Le roman parle aussi de gestion du personnel, de recrutement - « C’est écrit dans les manuels de recrutement : lorsque le recruteur se montre trop aimable c’est généralement qu’il ne va pas retenir votre candidature  » (p. 12) – et même d’organisation des espaces avec cette pose de cloisons qui, tout à fois, séparent et protègent, améliorent la productivité en réduisant la distraction, mais permettent aussi de bailler discrètement (p. 93).

En fait l’emprise est partout, l’emprise de l’Usine sur la ville et les vies. Que l’on soit au restaurant, chez soi ou entre collègues, on ne parle que d’elle et un des protagonistes vit même dans l’Usine : « Nous pensons vraiment qu’il est préférable que vous viviez là où vous travaillez (…) de sorte que votre lieu de travail et votre logement soient dans le même endroit mais séparés ». C’est tellement plus commode d’autant que l’on « trouve tout ce qu’on veut dans l’Usine » (p. 71).

Bref, ce livre lointain et mystérieux parle aussi du travail ici et aujourd’hui.

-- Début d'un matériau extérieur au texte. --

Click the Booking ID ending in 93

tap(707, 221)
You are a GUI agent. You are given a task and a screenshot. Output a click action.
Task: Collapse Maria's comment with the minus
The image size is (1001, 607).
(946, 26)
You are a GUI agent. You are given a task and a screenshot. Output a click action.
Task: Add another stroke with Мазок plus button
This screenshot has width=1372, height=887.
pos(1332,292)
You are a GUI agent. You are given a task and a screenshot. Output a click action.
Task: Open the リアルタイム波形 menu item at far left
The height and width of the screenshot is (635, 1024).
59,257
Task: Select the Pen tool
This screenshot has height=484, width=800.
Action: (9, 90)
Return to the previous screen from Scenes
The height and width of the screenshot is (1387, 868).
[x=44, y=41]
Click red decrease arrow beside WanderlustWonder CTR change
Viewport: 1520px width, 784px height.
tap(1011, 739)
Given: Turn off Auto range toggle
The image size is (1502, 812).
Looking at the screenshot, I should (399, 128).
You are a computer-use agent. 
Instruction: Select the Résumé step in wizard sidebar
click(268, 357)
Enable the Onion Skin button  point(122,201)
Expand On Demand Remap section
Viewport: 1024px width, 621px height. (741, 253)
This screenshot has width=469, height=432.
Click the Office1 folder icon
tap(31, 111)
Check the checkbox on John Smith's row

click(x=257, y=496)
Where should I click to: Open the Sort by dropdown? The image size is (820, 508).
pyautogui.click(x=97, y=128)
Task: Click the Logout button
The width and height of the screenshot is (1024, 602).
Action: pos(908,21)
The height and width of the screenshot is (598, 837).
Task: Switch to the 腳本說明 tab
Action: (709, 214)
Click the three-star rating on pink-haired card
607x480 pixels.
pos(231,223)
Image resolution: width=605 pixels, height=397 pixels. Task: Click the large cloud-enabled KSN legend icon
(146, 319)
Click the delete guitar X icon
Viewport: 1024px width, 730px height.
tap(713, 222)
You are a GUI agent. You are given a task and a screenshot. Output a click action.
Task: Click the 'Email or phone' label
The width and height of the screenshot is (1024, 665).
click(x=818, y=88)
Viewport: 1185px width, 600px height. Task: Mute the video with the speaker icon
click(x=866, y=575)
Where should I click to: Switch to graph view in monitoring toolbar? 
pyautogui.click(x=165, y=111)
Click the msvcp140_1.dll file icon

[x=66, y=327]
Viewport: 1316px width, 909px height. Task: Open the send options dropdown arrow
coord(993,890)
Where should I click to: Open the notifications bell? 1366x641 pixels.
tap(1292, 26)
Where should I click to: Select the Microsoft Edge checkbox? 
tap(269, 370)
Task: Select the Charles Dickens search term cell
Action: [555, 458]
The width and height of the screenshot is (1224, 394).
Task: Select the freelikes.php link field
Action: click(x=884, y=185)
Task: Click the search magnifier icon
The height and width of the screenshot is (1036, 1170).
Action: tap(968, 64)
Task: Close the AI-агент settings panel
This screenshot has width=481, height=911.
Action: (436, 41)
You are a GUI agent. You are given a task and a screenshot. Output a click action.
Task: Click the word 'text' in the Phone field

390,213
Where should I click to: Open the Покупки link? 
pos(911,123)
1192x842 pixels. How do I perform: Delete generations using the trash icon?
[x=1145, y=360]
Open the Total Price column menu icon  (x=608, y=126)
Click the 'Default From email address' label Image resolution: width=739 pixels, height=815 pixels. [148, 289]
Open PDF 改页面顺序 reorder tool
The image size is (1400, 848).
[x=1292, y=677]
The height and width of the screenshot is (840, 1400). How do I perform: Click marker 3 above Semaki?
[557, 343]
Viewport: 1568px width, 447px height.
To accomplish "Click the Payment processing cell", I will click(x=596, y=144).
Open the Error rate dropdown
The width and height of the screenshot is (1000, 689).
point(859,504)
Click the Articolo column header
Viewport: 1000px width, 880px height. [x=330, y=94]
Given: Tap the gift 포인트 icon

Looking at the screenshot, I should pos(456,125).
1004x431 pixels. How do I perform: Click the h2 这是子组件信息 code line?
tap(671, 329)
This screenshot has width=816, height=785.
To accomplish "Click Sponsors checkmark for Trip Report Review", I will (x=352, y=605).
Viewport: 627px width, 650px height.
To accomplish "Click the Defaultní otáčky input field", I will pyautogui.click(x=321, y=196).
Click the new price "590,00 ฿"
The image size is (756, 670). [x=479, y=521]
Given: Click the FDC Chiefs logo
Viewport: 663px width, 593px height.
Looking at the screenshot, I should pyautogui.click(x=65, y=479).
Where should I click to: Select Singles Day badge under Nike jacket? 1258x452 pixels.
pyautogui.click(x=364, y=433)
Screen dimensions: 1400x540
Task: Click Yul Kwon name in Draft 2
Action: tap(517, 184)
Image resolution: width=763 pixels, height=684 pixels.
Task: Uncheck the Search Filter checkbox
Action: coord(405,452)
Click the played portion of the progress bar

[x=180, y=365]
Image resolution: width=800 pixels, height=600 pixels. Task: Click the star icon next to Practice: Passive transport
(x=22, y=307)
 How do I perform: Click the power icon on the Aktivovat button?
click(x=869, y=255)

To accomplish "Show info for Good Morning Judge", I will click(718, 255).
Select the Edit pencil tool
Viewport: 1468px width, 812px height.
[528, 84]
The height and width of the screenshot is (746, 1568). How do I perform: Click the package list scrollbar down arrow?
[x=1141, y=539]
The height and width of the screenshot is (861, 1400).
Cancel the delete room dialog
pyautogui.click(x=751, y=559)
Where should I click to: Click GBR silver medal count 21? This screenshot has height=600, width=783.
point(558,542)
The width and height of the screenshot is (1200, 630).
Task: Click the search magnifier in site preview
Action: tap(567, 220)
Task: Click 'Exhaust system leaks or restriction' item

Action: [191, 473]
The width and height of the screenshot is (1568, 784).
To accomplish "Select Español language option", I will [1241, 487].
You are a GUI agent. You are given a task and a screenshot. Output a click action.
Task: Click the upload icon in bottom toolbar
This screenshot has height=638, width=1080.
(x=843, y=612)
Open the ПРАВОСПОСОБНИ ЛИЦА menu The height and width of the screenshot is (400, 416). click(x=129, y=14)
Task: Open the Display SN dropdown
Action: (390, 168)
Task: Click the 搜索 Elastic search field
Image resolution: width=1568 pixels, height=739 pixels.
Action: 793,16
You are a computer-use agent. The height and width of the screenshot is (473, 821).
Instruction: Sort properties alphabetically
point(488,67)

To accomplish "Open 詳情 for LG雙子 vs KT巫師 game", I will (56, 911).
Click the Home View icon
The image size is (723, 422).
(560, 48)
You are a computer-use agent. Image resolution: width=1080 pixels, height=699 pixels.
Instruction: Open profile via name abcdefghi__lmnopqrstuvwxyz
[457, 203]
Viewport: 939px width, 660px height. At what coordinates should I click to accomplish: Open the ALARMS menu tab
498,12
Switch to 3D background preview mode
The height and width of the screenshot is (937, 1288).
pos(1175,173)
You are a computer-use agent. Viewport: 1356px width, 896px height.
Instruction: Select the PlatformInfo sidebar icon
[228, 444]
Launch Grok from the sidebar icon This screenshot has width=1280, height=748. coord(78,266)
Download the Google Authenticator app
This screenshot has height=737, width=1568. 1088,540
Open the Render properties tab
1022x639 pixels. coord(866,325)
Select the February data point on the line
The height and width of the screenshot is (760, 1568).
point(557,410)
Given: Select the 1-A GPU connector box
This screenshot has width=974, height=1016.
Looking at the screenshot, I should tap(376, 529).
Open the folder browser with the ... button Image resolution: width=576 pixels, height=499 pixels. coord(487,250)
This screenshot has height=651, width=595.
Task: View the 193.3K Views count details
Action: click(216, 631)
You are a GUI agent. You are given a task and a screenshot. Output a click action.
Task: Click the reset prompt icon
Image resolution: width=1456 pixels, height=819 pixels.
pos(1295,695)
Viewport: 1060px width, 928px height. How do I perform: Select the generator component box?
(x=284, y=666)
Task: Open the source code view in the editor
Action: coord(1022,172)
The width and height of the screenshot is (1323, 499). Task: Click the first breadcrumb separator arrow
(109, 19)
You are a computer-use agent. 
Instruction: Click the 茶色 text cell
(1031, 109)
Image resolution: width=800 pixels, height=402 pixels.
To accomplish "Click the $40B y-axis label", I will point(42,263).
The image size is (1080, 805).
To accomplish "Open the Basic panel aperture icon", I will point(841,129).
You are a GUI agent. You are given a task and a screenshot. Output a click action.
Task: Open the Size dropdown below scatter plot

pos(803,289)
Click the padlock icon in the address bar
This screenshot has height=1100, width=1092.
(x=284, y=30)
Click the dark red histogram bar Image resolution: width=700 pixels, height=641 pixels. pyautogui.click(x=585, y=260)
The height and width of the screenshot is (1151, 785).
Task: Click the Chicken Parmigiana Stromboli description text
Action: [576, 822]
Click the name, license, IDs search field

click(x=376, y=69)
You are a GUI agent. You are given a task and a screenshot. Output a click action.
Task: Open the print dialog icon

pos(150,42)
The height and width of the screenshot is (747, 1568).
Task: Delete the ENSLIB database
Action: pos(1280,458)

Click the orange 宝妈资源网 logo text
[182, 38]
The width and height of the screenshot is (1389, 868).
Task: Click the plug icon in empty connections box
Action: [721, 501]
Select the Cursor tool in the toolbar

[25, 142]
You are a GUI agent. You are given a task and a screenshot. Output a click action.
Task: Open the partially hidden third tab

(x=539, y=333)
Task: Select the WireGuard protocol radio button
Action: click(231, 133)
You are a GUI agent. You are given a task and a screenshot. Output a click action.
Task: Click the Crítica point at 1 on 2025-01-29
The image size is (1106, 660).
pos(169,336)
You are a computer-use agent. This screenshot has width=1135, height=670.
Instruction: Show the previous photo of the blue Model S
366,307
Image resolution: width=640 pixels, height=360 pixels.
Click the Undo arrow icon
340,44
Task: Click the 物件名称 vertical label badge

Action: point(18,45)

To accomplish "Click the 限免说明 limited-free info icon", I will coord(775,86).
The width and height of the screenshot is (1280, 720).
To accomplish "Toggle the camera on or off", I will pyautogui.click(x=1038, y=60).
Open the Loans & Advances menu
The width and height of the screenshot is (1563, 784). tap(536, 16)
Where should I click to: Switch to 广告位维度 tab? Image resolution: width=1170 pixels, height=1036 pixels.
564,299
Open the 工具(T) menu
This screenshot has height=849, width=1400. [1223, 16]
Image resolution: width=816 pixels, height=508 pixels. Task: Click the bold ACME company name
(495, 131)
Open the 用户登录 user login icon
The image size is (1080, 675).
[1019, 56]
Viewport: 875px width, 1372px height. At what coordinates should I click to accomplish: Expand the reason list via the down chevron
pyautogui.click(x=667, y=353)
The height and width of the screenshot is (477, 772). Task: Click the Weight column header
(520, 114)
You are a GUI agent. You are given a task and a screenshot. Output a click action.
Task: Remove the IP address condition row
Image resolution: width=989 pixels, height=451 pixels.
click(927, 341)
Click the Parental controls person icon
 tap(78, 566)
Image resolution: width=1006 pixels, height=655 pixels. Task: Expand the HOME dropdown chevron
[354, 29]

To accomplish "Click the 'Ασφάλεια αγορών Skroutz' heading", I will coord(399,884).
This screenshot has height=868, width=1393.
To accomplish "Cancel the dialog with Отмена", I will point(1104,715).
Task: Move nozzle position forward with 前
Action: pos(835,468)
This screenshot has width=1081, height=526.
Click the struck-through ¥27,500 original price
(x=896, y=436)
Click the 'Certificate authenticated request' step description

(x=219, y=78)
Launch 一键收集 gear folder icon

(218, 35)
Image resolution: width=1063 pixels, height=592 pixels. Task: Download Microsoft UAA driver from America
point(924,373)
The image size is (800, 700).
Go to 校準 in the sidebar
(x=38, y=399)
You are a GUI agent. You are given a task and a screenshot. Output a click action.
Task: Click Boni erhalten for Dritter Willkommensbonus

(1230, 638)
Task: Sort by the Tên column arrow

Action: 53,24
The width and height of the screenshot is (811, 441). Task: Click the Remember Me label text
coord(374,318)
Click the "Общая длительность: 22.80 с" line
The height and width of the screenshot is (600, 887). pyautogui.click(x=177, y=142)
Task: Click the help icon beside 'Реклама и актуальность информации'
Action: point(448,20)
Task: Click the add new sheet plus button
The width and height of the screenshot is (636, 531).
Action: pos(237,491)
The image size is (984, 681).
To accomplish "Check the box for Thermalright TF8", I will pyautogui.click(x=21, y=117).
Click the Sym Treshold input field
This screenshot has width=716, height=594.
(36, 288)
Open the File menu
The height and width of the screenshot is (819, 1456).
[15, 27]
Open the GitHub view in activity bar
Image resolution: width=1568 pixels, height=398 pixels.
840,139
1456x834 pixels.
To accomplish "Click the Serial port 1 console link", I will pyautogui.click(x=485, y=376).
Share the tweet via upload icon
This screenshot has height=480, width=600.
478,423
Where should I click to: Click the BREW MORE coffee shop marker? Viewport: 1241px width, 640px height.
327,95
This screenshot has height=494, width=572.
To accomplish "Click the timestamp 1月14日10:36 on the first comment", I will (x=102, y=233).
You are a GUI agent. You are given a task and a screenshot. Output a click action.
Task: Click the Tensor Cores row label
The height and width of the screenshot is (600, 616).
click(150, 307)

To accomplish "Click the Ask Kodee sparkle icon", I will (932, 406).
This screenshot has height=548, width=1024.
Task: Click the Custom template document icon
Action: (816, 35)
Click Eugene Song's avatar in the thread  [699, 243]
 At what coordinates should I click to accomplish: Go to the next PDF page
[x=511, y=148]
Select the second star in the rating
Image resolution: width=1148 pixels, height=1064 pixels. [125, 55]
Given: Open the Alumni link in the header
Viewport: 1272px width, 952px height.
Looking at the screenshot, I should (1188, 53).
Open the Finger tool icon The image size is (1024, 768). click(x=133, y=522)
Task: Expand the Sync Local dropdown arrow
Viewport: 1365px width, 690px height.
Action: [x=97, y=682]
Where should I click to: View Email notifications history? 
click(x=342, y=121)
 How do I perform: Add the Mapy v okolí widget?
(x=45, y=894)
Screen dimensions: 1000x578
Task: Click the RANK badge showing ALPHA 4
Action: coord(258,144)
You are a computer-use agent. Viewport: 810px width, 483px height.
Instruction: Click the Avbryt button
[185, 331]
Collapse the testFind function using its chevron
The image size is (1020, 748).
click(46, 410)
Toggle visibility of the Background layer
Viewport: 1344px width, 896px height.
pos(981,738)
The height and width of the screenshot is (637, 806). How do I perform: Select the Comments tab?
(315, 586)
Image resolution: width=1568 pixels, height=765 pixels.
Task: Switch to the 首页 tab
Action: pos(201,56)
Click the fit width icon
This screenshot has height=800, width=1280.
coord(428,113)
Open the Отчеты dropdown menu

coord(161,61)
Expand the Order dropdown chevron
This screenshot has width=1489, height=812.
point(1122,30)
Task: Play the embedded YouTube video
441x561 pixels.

Il parle d’aliénation, de déni de réalité, d’envahissement, de rapports de travail bizarres. Et il le fait à travers des scènes absurdes comme celle de la correction des textes : « On ne fait pas d’erreur. – Non, vous le comprendrez quand vous aurez commencé, je pense, mais c’est un travail assez incompréhensible. On corrige en rouge. On envoie ce qu’on a fait, et quelques temps après, on reçoit un manuscrit avec le même texte mais encore plus d‘erreurs grossières. On se demande à quoi on sert » (p. 44). En effet ! Et l’on finit par ce demander où l’on est quand rodent en ce lieu d’étranges animaux – ragondins, cormorans, lézards de lave-linge dont les habitudes alimentaires, d’habitat et de vie nous sont longuement exposées – et qu’un pont mystérieux laisse imaginer un ailleurs… Bon voyage en Absurdie.